• Exercise set:
(a) Rewrite the passage of the blog post about being single from "Him: *says name* Do you" up to and including "have a boyfriend.", putting "partner" in place of "boyfriend".
(b) Reproduce all the rows of screenshot click instructions below verbatim, leaving the pictures out.

Monday, April 14, 2014

Why am I still single?

Everyone


has asked me why I am single lately, is it because I'm a lesbian? I am picky? Lonely? I once saw an
article online about a girl posting conversations she has had with men and saying that's why she was single and I thought it was a clever idea if you want to read her article its called Why I am Single I found it on Pinterest of course :). so here are some of my conversations with men:

Guy on plenty of fish dating website:

Him: Hello beautiful. Just saw your profile and wanted to say how great of a person you are. You are wonderful and we would get along great. Message me back sometime :)

Me: I wonder if he knows we have never met before. Maybe I shouldn't reply to this message...oh well.
Thanks.

Him: Yeah so I think your great beautiful. I have never seen someone so beautiful.

Me: Here we go... wonder how many times he's used that generic line. NOT MESSAGING HIM BACK.


Conversation with past boyfriend:

Him: Meag. So I have to tell you something....

Me: What now. Of course since things are going so well something was bound to happen.
Yes??....

Him: Well... I didn't sleep with my ex the night you yelled at me for it but the next day I did.. I figured since you were already angry....

Me: *Silence* *Tears* Well that's just great how dumb do you have to be? Now he is blaming me to psychologically feel good about the fact that it wasn't his fault he slept with someone its my own.
This isn't going to work. That's just great.

Him: I'm really really sorry. I don't expect you to forgive me..

Me: Yes, I don't expect me to forgive you either. *Silence*

A week or so later we broke up. I wonder why....


Conversation with Stranger on a bus in Salt Lake City:

Him: Hello whats your name?

Me: Oh god. Should I respond he seems older. Hes probably some married man. Well why not, might as well find out. Hello my name is Meaghan whats yours?

Him: *says name* Do you have a boyfriend? Are you married?

Me: Since he's asking I'll assume he is. Avoid awkward conversation and say yes.
Yes I do have a boyfriend.

Him: Oh I see I'm married, I have children.

Me: I knew it. Maybe he's just making small talk and being nice.  Ooh I see. That's nice how old are they? How is your wife doing?

Him: I left them.

Me: Well this just became awkward... What do I say to that? Hes not just making small talk he's hitting on me in some creepy way! Well I'm sorry to hear that. Sometimes things just don't work out how we want them to.

Him: Yeah. Do you live around here?

Me: Great. Now he is going to follow me home. Say somewhere far far away! Wait.. I do live far away. Be honest.  I live in Ogden so no...

Him: Well what are you doing clear out here by yourself?

Me: How does he know I am alone? What if my mother is in the bathroom or a friend? Has he been following me this whole time? How do you know I'm alone? I go to school out here.

Him: You have been by yourself the last couple of stops so I just figured. That's cool what are you going to school for? What school? I work out here but I don't live around here either.

Me: So he has been following me. How do I get rid of him? Do I want to say what school? No. Play it safe just say what you are going to school for.  I'm going to school for dental assisting. That's cool.

Him: Yeah so we should chat sometime can I have your number?

Me: Umm How old are you? I have a boyfriend so I don't think that's a great idea.

Him: I'm 35.. and we could just be friends?

• Data rows:
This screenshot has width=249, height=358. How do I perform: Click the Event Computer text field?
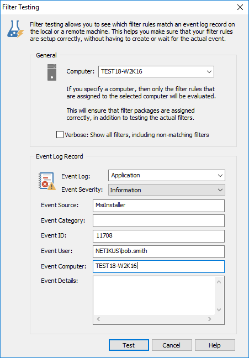click(x=158, y=266)
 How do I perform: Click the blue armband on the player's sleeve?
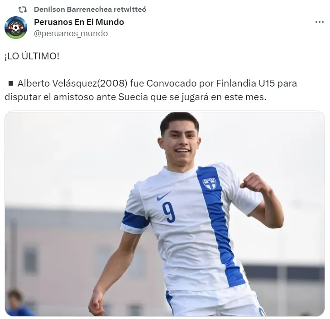click(x=135, y=220)
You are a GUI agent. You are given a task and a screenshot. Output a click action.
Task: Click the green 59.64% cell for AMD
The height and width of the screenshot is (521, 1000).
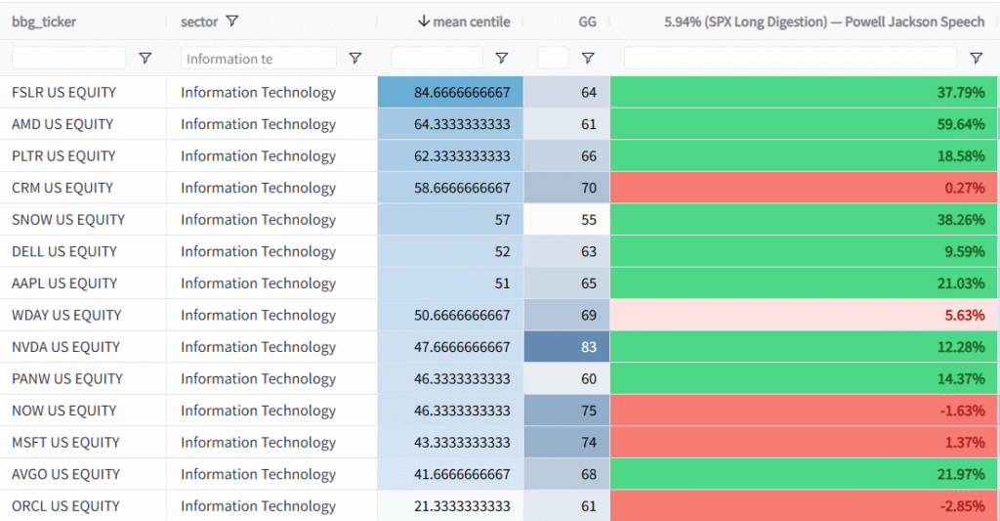tap(804, 124)
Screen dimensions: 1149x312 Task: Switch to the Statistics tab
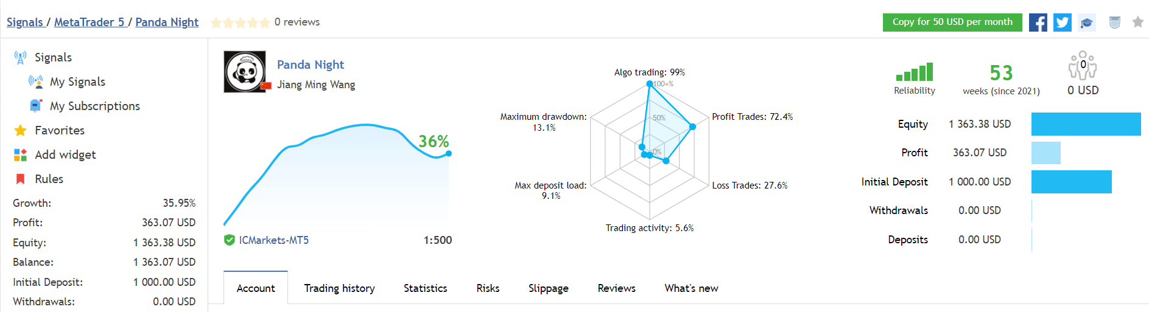[x=425, y=288]
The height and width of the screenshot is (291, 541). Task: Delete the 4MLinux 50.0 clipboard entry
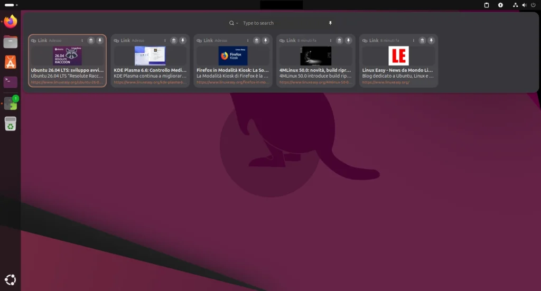[x=339, y=41]
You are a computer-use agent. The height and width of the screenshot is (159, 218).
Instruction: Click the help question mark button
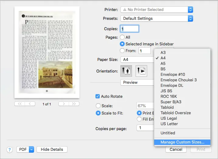[10, 150]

• Answer list:
(a)
Him: *says name* Do you have a partner? Are you married?

Me: Since he's asking I'll assume he is. Avoid awkward conversation and say yes.
Yes I do have a partner.

(b)
This screenshot has width=249, height=358. How do I perform: Click the Event Computer text field?
click(x=158, y=266)
 How do I perform: Click the blue armband on the player's sleeve?
click(x=135, y=220)
You are a GUI agent. You are given a task and a screenshot. Output a click action.
Task: Click the green 59.64% cell for AMD
The height and width of the screenshot is (521, 1000).
tap(804, 124)
Screen dimensions: 1149x312 Task: Switch to the Statistics tab
[x=425, y=288]
The height and width of the screenshot is (291, 541). Task: Delete the 4MLinux 50.0 clipboard entry
[x=339, y=41]
You are a computer-use agent. The height and width of the screenshot is (159, 218).
Instruction: Click the help question mark button
[10, 150]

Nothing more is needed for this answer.